← Back to blogSEO & Performance

XML Sitemap: A Complete Guide for SEO

XML sitemap structure for search engines

An XML sitemap is a structured file that lists the important URLs on your website so search engines can discover and crawl them efficiently. It is the equivalent of handing Google a table of contents for your site. Sitemaps speed up indexing for new pages, surface deep content that internal links miss, and let you signal which URLs are canonical, when they were updated, and how they relate to alternate language versions. Every site that wants reliable Google coverage should have one.

What an XML Sitemap Actually Is

An XML sitemap is a plain text file written in a standardized XML schema. It lives at a public URL such as https://example.com/sitemap.xml and contains a list of <url> entries, each with a <loc> tag pointing to a canonical URL. Optional tags describe when the page was last updated, how frequently it changes, and how important it is relative to other pages.

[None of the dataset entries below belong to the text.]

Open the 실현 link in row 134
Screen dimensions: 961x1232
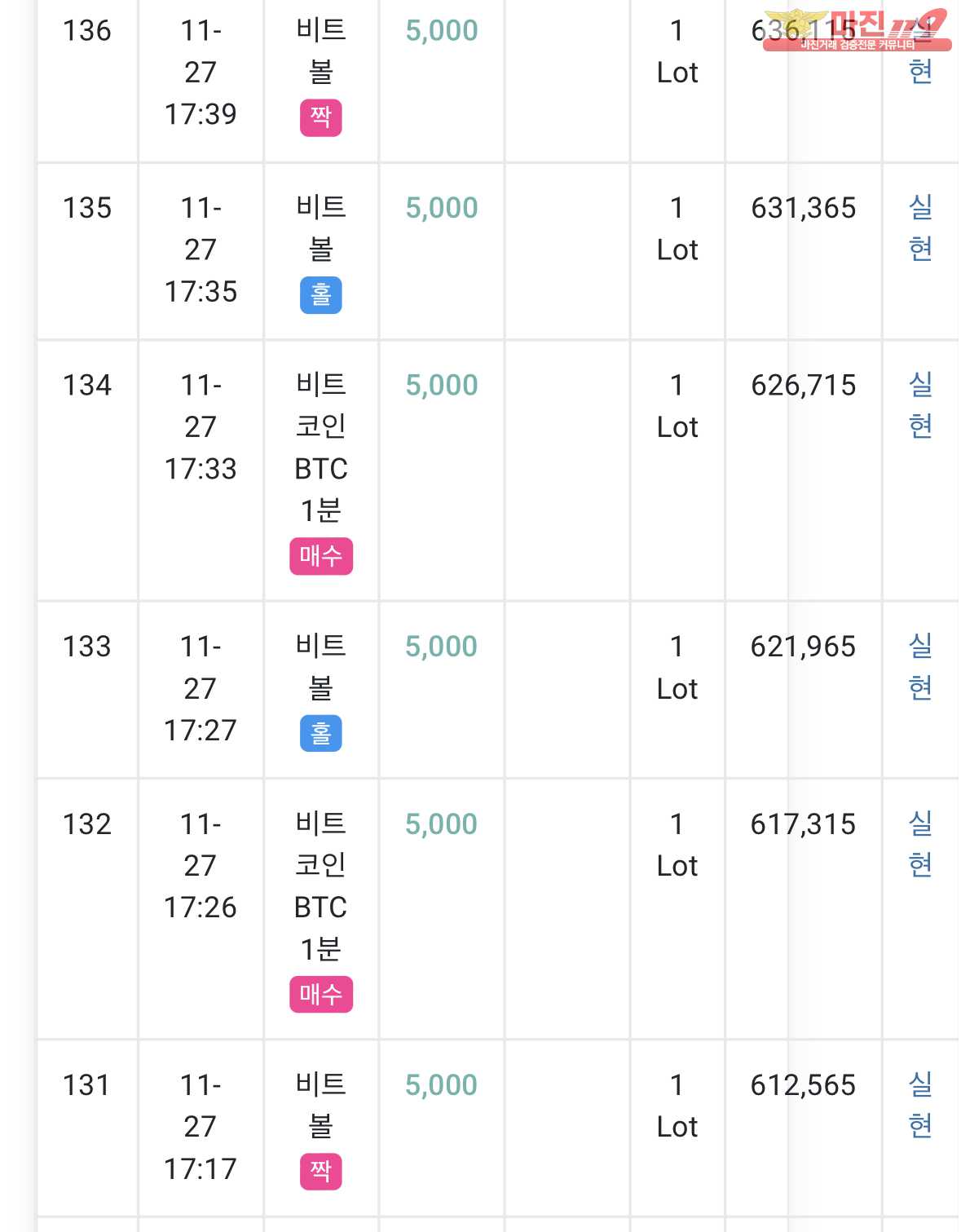click(x=920, y=405)
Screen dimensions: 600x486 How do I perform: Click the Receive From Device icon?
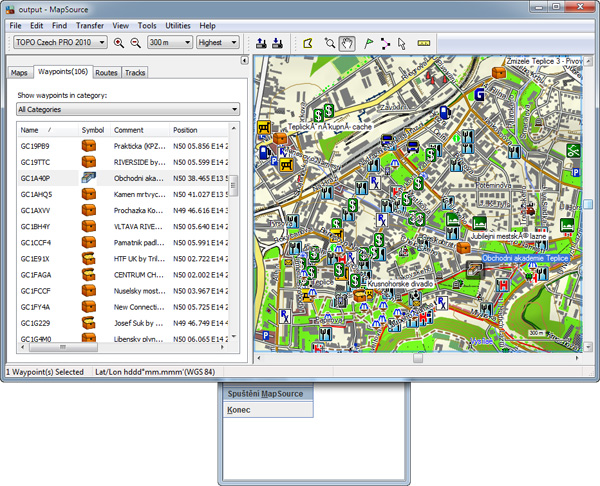[x=278, y=43]
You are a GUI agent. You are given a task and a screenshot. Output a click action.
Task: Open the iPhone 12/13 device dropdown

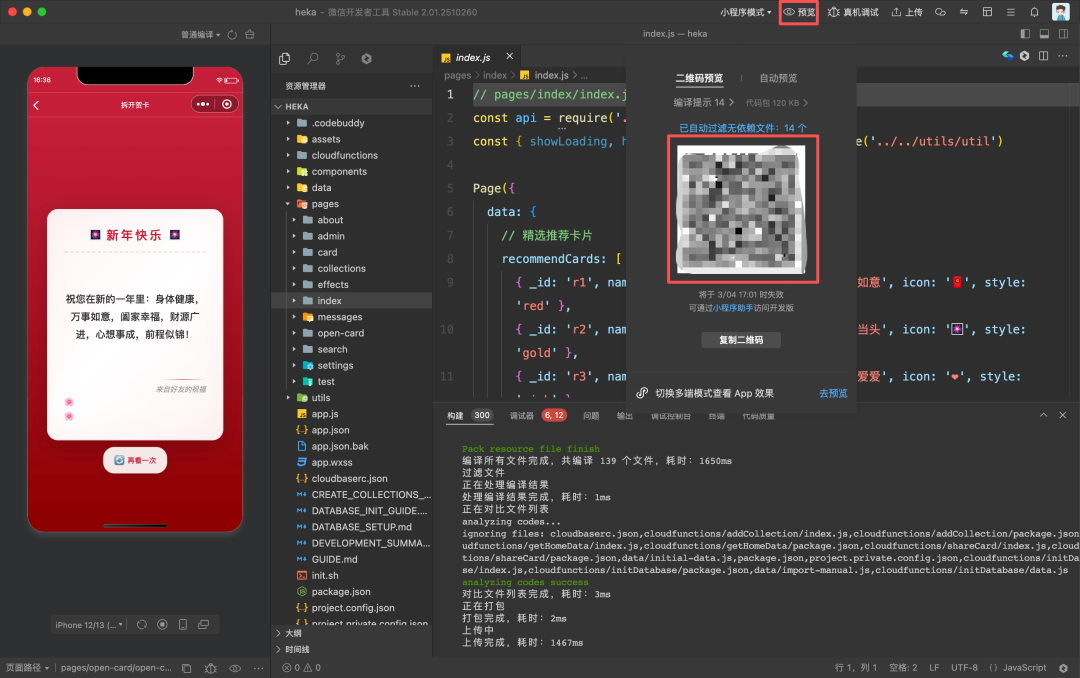point(89,625)
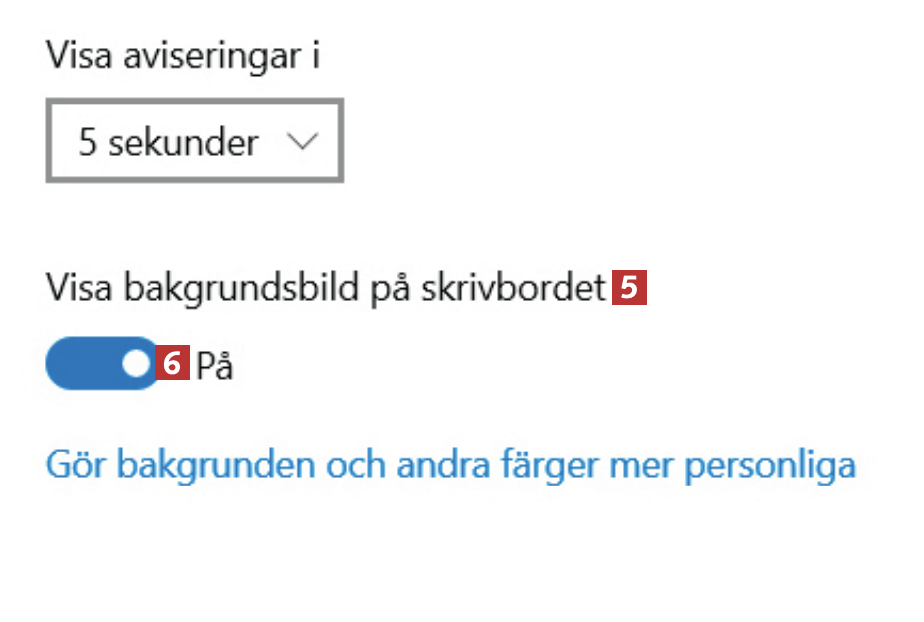Turn off the desktop background image toggle
Screen dimensions: 924x622
tap(102, 364)
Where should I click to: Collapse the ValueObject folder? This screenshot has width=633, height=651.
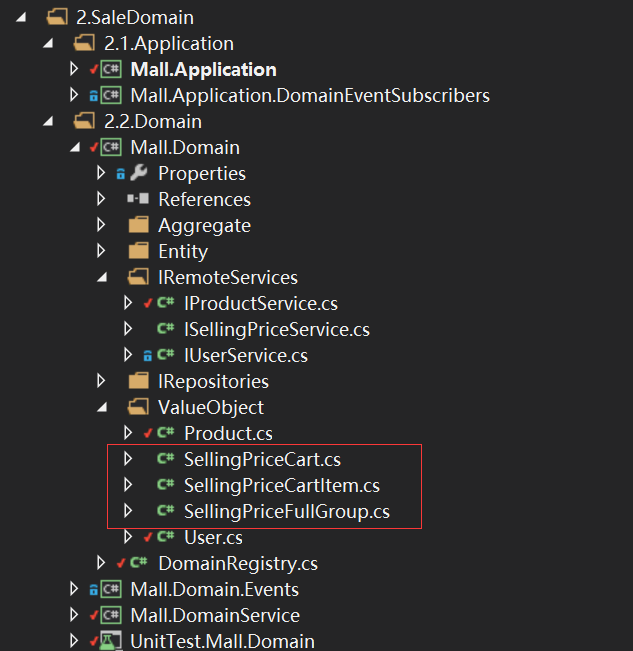(x=101, y=408)
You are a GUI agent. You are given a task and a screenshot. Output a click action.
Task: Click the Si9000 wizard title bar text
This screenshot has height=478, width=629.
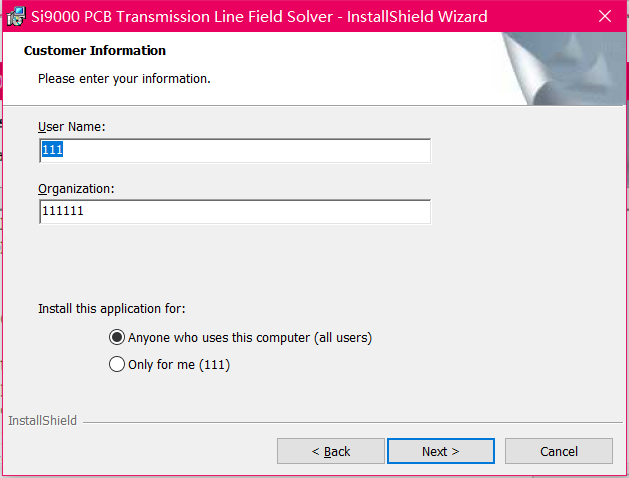pos(259,17)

Google, Bing, and other search engines read the sitemap during their regular crawl cycles. New or recently changed URLs in the sitemap signal that the page is a discovery priority. A sitemap does not guarantee indexing — Google still decides what is worth keeping — but it dramatically improves discoverability, especially for large or deep sites.

The Basic Sitemap Structure

A minimal valid sitemap looks like this:

<?xml version="1.0" encoding="UTF-8"?>
<urlset xmlns="http://www.sitemaps.org/schemas/sitemap/0.9">
  <url>
    <loc>https://example.com/</loc>
    <lastmod>2026-05-15</lastmod>
  </url>
  <url>
    <loc>https://example.com/blog/</loc>
    <lastmod>2026-05-20</lastmod>
  </url>
</urlset>

The <loc> tag holds the URL. The <lastmod> tag tells Google when the content last changed. Older optional tags like <changefreq> and <priority> exist but Google has explicitly said it ignores them.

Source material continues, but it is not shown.